_AUFGABE_
Entscheiden Sie, ob die drei folgenden Aussagen mit dem Textauszug übereinstimmen. Antworten Sie jeweils mit Ja oder Nein und führen Sie die ausschlaggebenden Worte des Textauszugs als wörtliches Zitat an.
1. Die Stiftung Zagatka hat ihren Sitz in Liechtenstein.
2. Juan Carlos hat die Flüge im Privatjet selbst bezahlt.
3. Die offene Rechnung beim Finanzamt beläuft sich auf rund acht Millionen Euro.

_TEXTAUSZUG_
Der spanische Exmonarch begleicht eine offene Rechnung beim Finanzamt über rund vier Millionen Euro – für Flugreisen, die er großzügig geschenkt bekommen hatte. Musste er eine Gegenleistung bringen?
Madrid - Juan Carlos de Borbón y Borbón hat immer gerne gelebt wie ein König. Auch wenn sein Gehalt dafür nicht reichte. Um die Lücke zwischen Wunsch und Wirklichkeit zu schließen, sprangen reiche Gönner ein, zum Beispiel ein entfernter Verwandter namens Álvaro de Orleans, der ihm Flüge im Privatjet spendierte. Sehr viele Flüge. Um die acht Millionen Euro soll Orleans’ Stiftung Zagatka (mit Sitz in Liechtenstein, wo sonst?) für Ausflüge des spanischen Exmonarchen im Privatjet hingelegt haben. Eine Sachleistung, die versteuert werden muss. Was Juan Carlos bisher nicht tat. Nun aber doch.

_AUSZÜGE AUS DATENSÄTZEN_
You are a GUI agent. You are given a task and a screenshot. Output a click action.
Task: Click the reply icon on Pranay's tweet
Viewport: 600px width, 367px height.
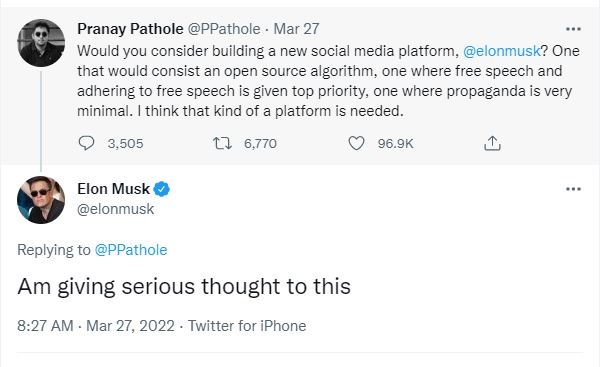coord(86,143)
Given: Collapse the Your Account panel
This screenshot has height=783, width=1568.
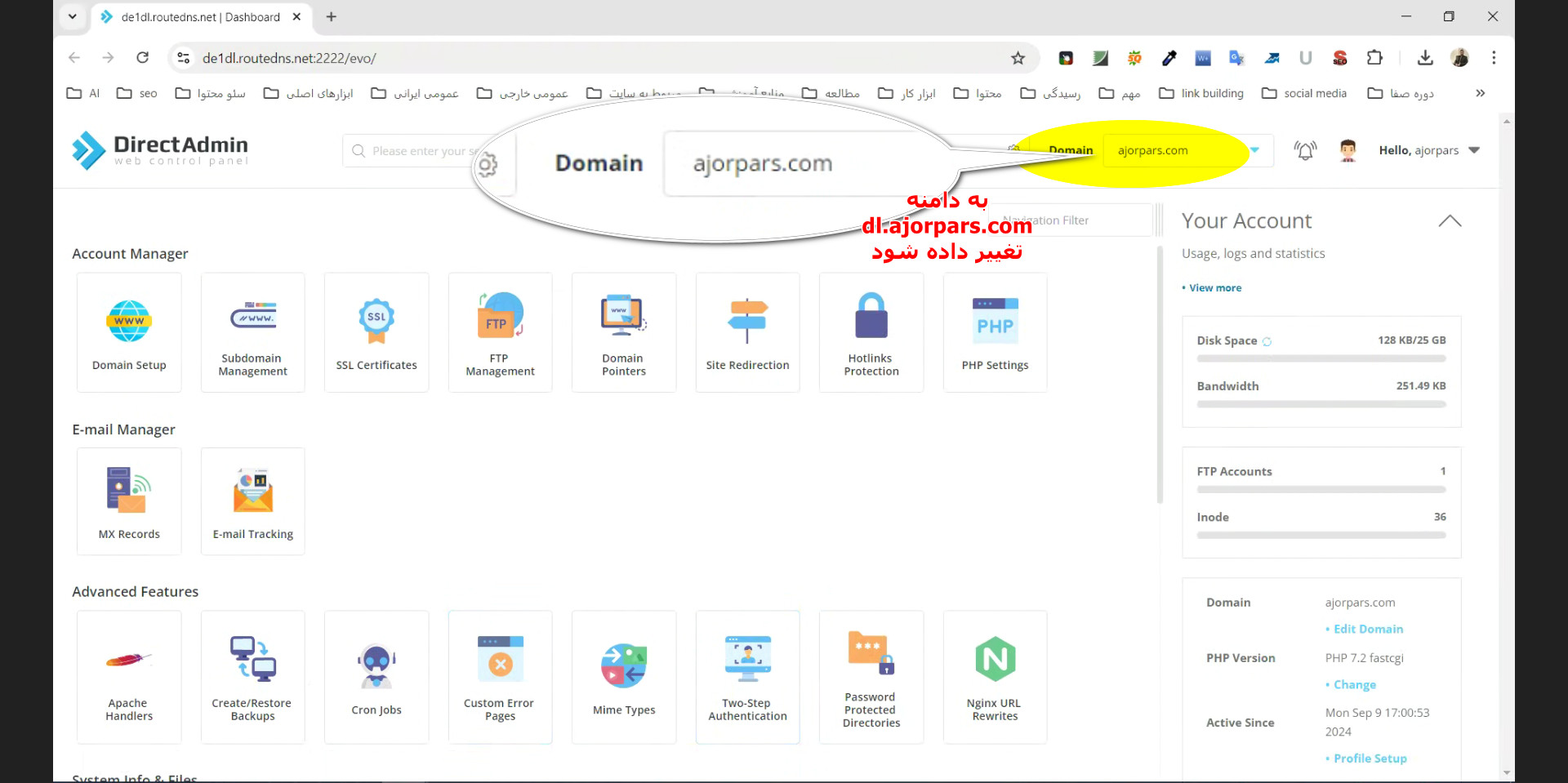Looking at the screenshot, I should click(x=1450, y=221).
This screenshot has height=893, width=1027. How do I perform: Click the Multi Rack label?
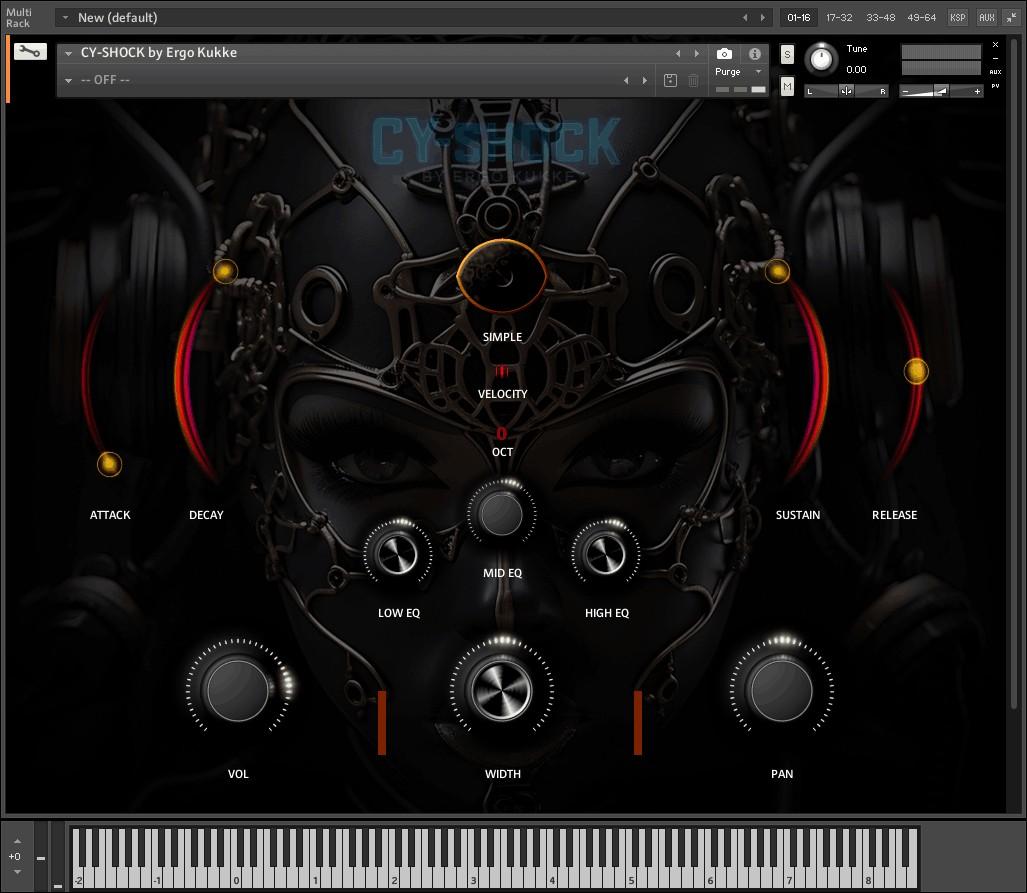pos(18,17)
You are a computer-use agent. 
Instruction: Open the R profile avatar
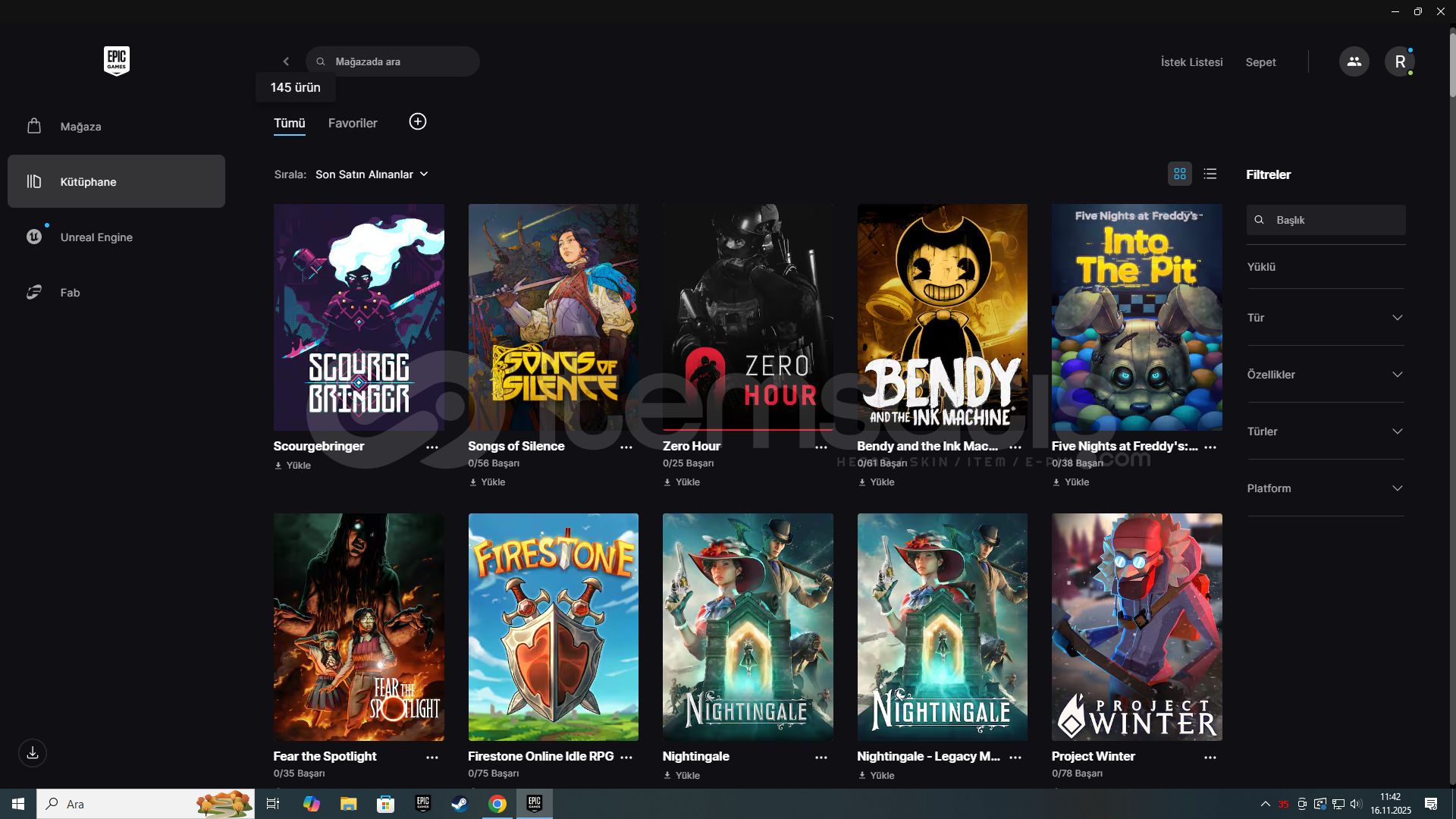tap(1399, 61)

...

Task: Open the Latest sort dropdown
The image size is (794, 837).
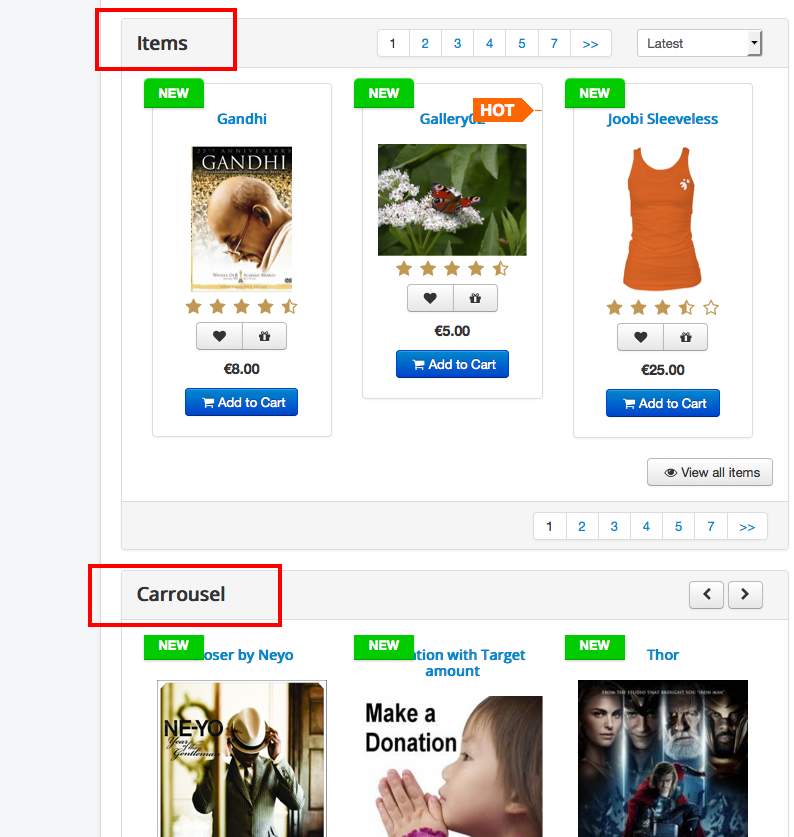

_ANTWORT_
1. Ja: „Stiftung Zagatka (mit Sitz in Liechtenstein, wo sonst?)“
2. Nein: „der ihm Flüge im Privatjet spendierte“
3. Nein: „eine offene Rechnung beim Finanzamt über rund vier Millionen Euro“